Ähnlich äussert sich Andreas Gysi, Geschäftsführer der Zürcher Stiftung PWG: «Wenn der Parlamentsentscheid eins zu eins umgesetzt wird, wäre die Planungssicherheit grösser, da das Risiko von Einsprachen sinken würde.»

Manche Fachleute melden aber Vorbehalte an, etwa der Zürcher Baujurist Niklaus Schoch. Die Wirkung für Bauprojekte in Ballungszentren bleibe wohl «begrenzt»: «Die weit gefasste Rekursberechtigung lässt es ohnehin zu, gegen Bauvorhaben einfach andere Themen ins Feld zu führen als den Lärmschutz.»

So wie Schoch befürchten auch viele Investoren, dass das Inventar der schützenswerten Ortsbilder der Schweiz von nationaler Bedeutung (Isos) künftig verstärkt Hindernisse schaffen könnte. So sind zum Beispiel 75 Prozent des Zürcher Stadtgebiets im Isos-Inventar erfasst.
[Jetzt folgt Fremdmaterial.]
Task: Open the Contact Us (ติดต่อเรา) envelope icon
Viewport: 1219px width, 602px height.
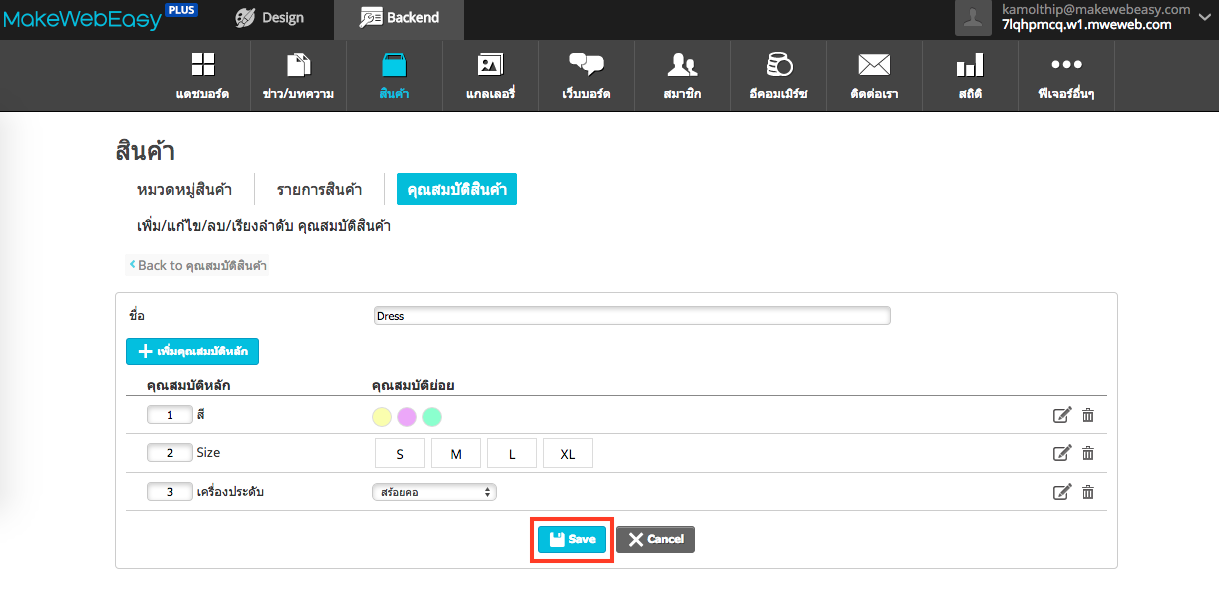Action: [874, 66]
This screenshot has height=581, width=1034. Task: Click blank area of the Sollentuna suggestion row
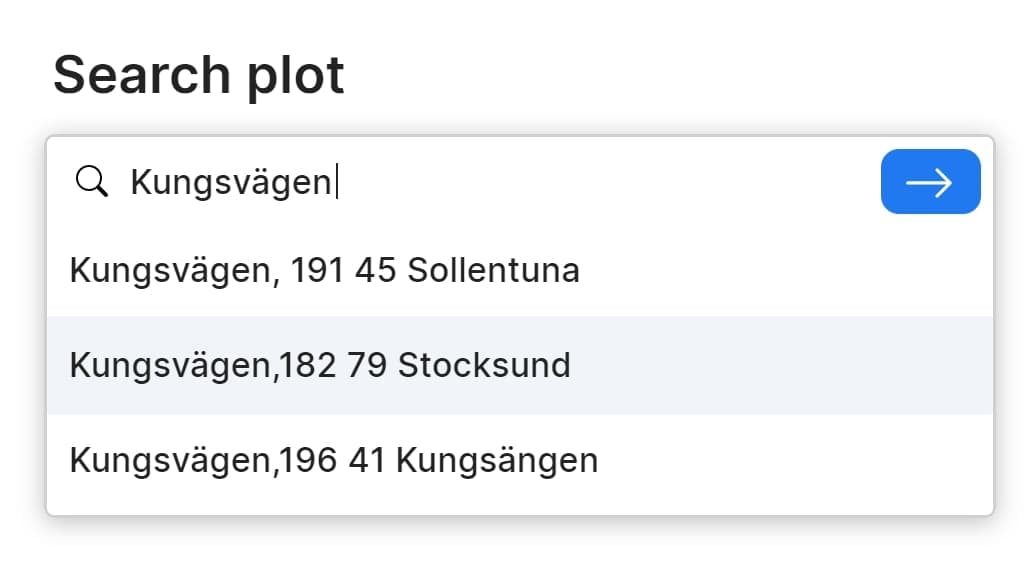coord(780,270)
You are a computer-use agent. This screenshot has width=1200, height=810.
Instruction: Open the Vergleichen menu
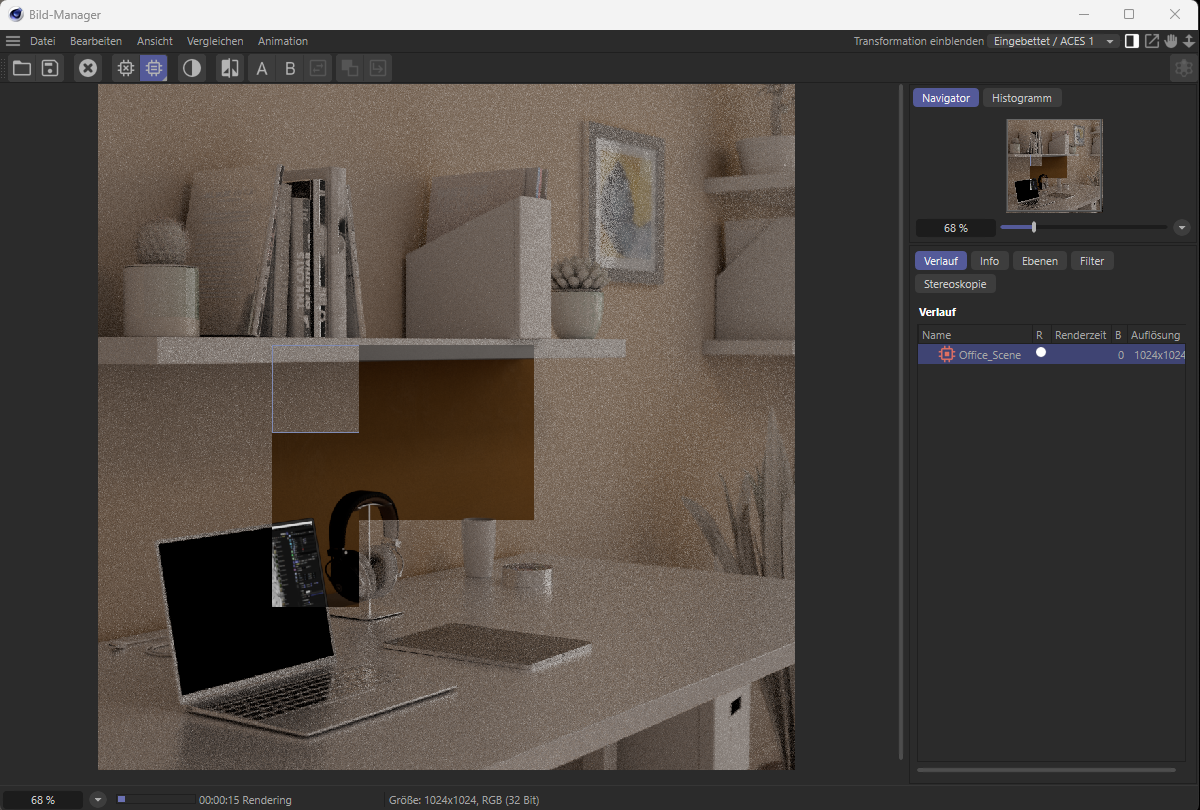click(215, 41)
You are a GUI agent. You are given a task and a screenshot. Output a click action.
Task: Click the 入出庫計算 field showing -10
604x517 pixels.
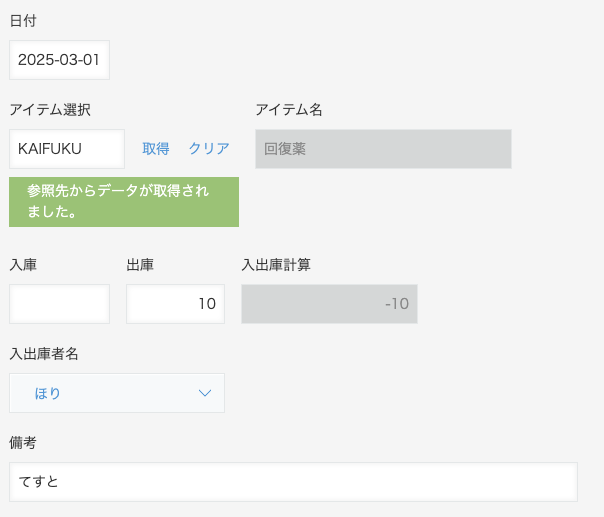[x=329, y=304]
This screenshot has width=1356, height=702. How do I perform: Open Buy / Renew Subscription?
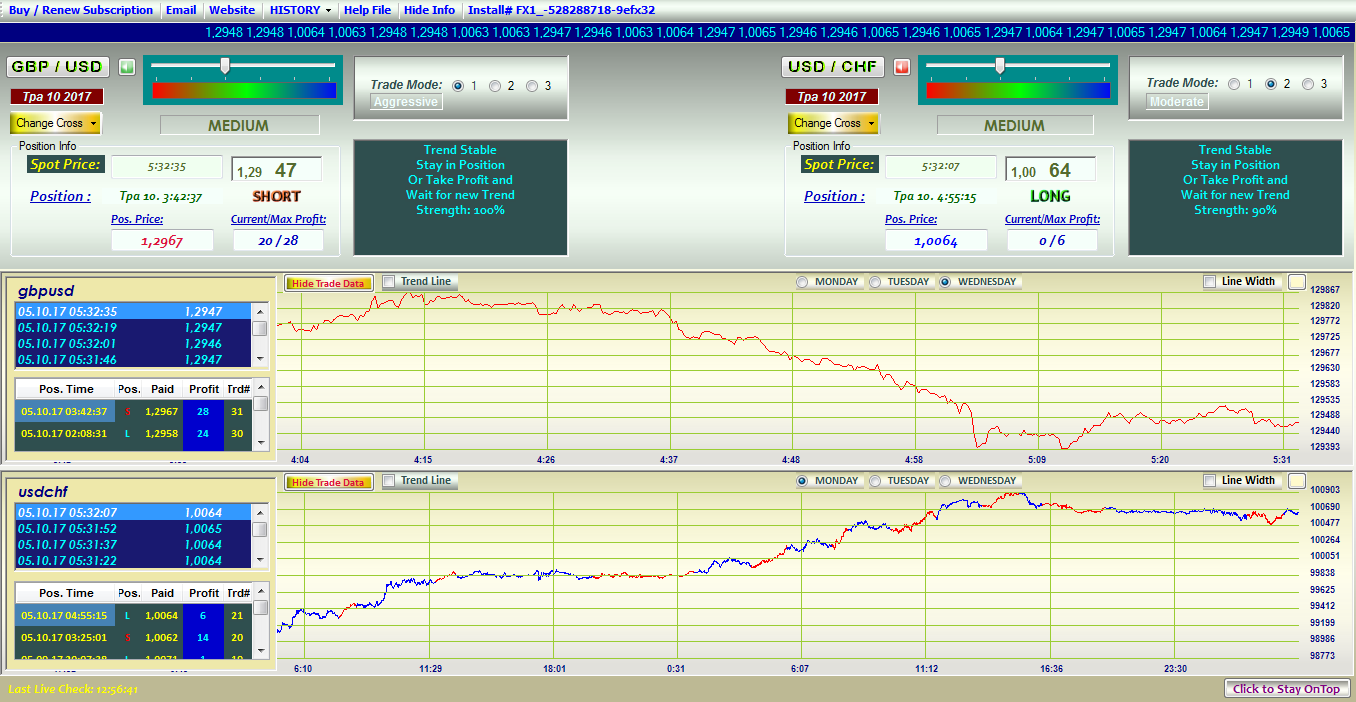(x=81, y=10)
Das setzt viele Projekte Risiken aus, da stets zu prüfen ist, ob geschützte Ortsbilder beeinträchtigt werden könnten. Laut Schoch könnten potenzielle Rekurrenten diese Karte vermehrt spielen, um Projekte zu blockieren. Der Bauprozess ist damit wohl auch in Zukunft mit einigen Risiken und Schwierigkeiten verbunden.

5. Wie lange dauert es, bis die neuen Regeln greifen?

Bis klare Regeln in Kraft treten, wird es laut dem Bundesamt für Umwelt (Bafu) noch zwei bis drei Jahre dauern. Grund dafür sind offene Punkte, die erst in einer Verordnung geklärt werden müssen – inklusive einer Vernehmlassung. Diese Übergangszeit sorgt für Rechtsunsicherheit.

Der vom Parlament verabschiedete Gesetzestext enthält neue Begriffe und technische Massnahmen. Wie all dies konkret auszulegen ist, ist noch völlig offen.

Der Zürcher Architekt Christian Scheidegger sagt, es liege nun an Bauherrschaften und Architekten, trotz gelockerten Regeln gesunden und lebenswerten Wohnraum zu schaffen.

Albi Nussbaumer ergänzt, in der Vergangenheit seien aufgrund der Vorschriften teilweise fragwürdige Gebäude im öffentlichen Raum entstanden. Er hält es zudem für gut möglich, dass die Lärmbelastung an Strassen und im öffentlichen Raum in Zukunft stark reduziert werden könnte. Er denkt dabei an «technische Innovationen, nahezu geräuschlose E-Fahrzeuge, Temporeduktionen, eine andere Verkehrsführung oder bessere Strassenbeläge».